> **TASK INPUT**:
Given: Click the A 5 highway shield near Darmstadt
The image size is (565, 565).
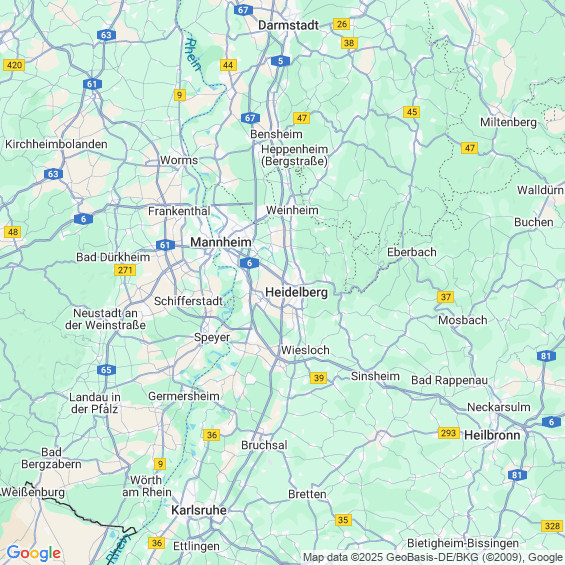Looking at the screenshot, I should (280, 61).
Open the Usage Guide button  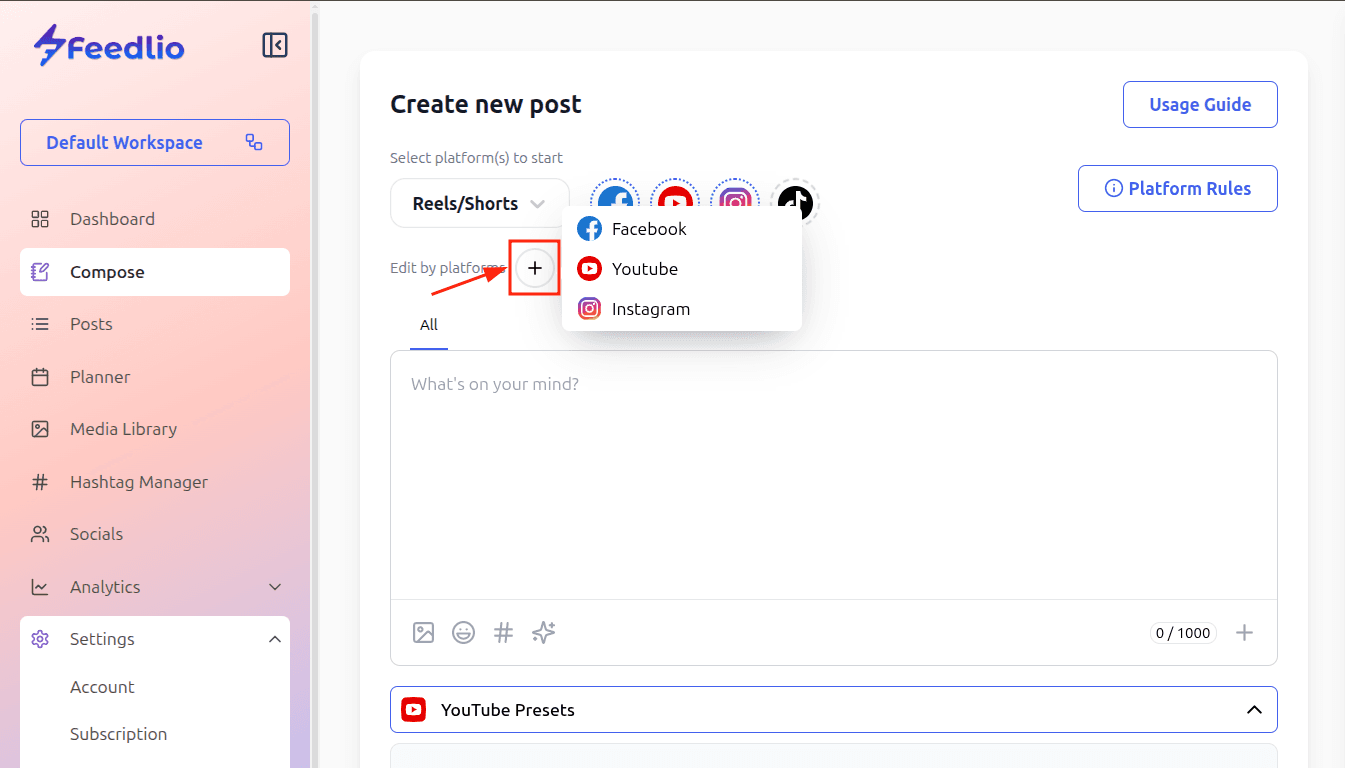pos(1200,105)
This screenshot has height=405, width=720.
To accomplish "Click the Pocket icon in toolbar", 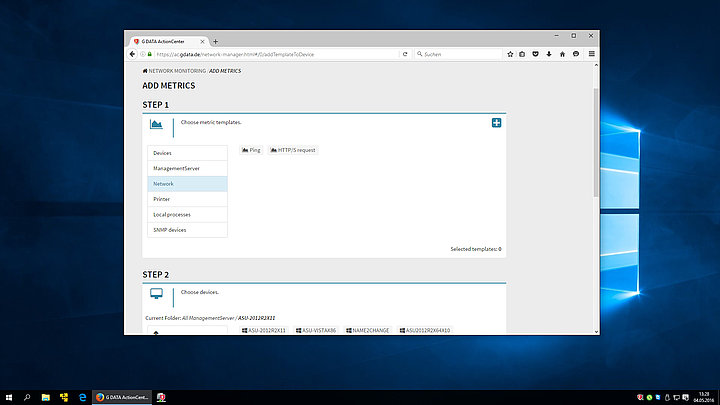I will click(535, 54).
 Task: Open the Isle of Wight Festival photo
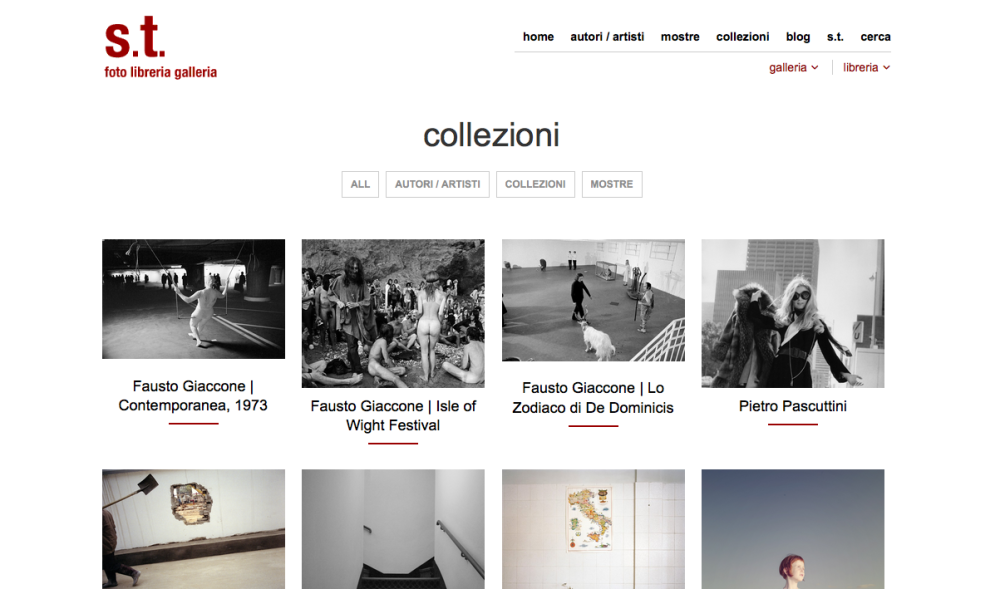(393, 314)
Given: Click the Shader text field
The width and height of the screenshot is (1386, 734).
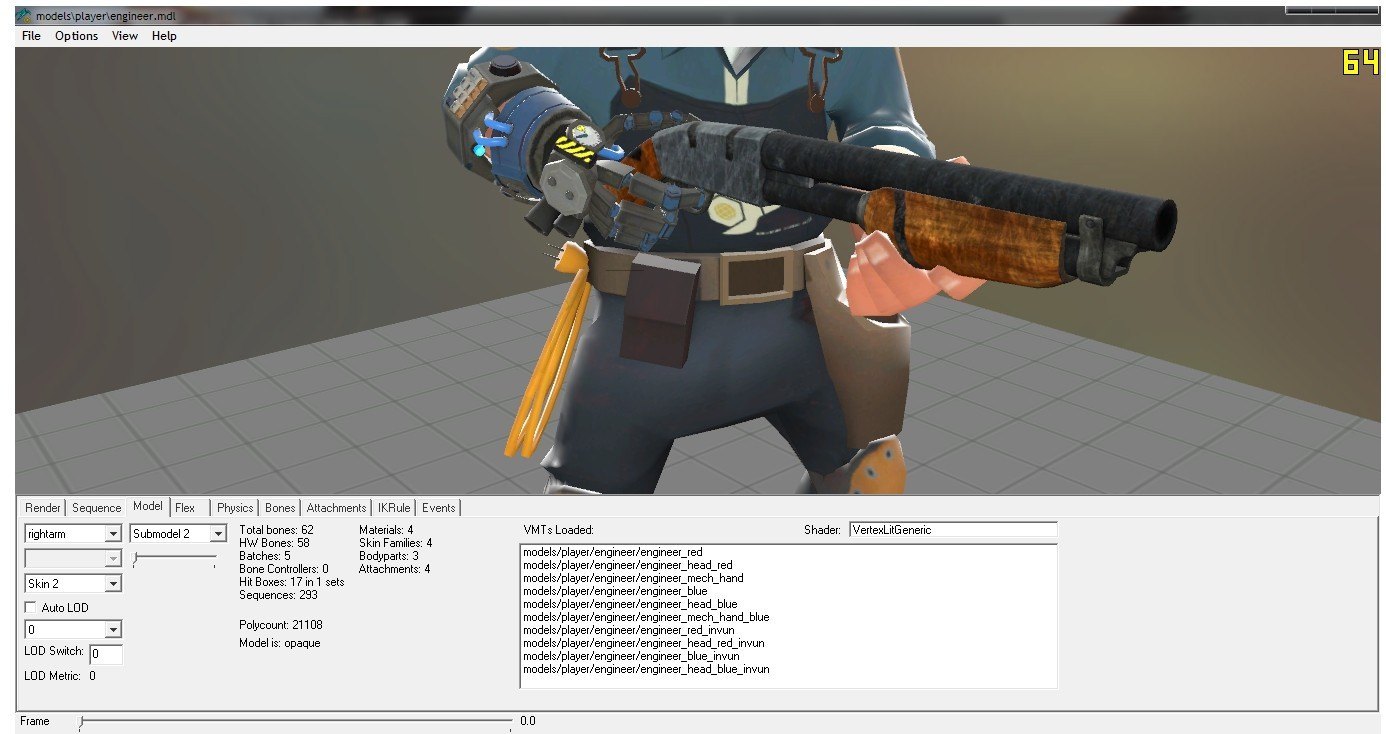Looking at the screenshot, I should point(952,530).
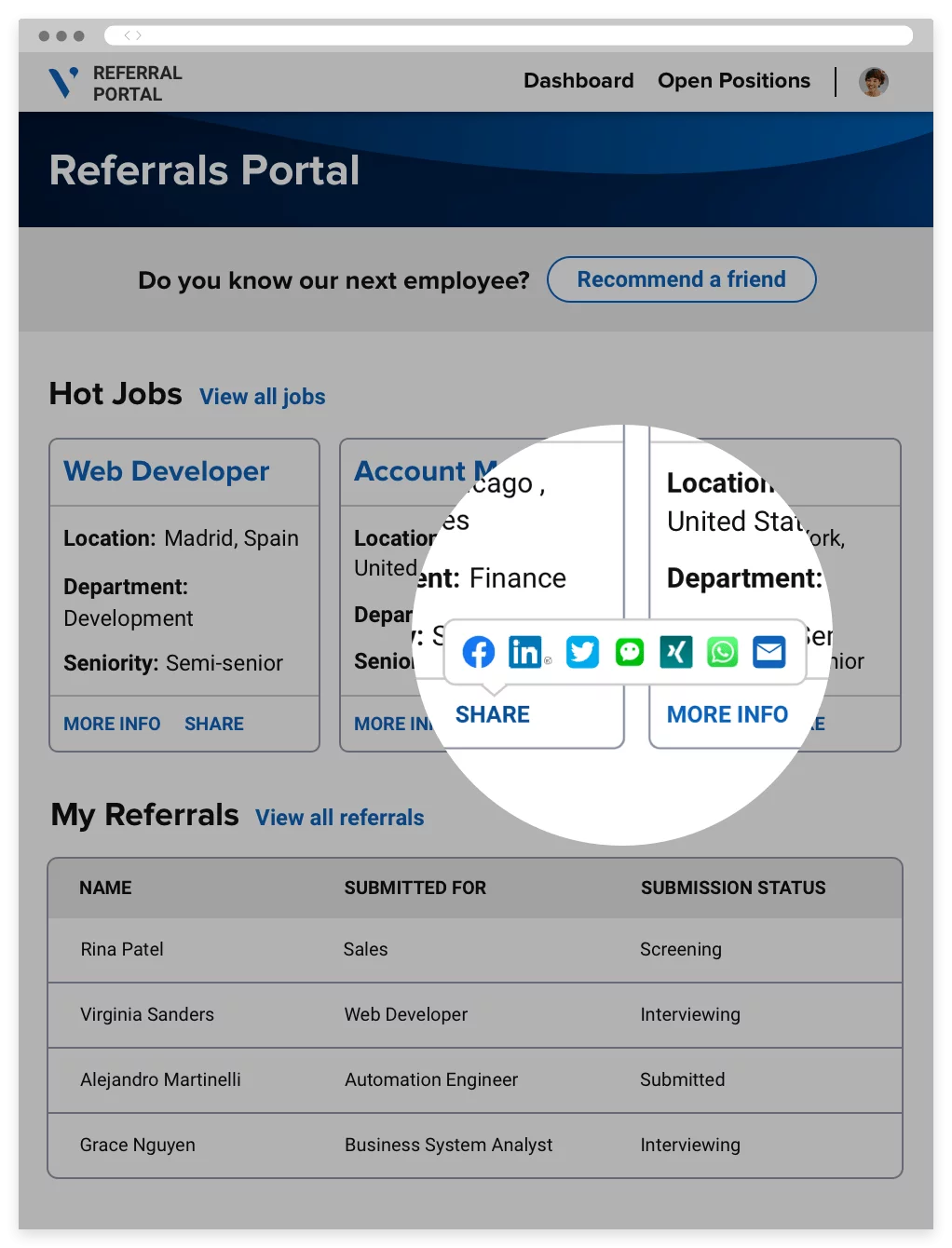
Task: Select the Alejandro Martinelli referral row
Action: 475,1080
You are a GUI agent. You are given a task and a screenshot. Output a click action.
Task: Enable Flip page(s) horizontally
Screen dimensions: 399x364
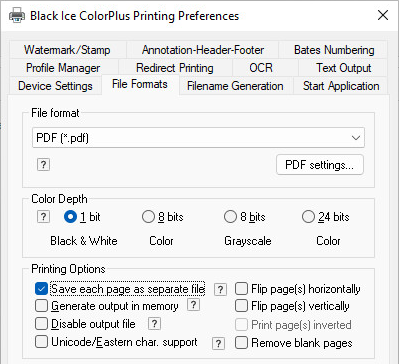tap(241, 289)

> **WHAT YOU SHOULD DO**: An exact copy is needed of the lines running from the one containing "You are a GUI" through the last line of the material, and of no others; pictures stay out.

> **EXERCISE RESULT**:
You are a GUI agent. You are given a task and a screenshot. Output a click action.
Task: Enable Flip page(s) horizontally
Screen dimensions: 399x364
tap(241, 289)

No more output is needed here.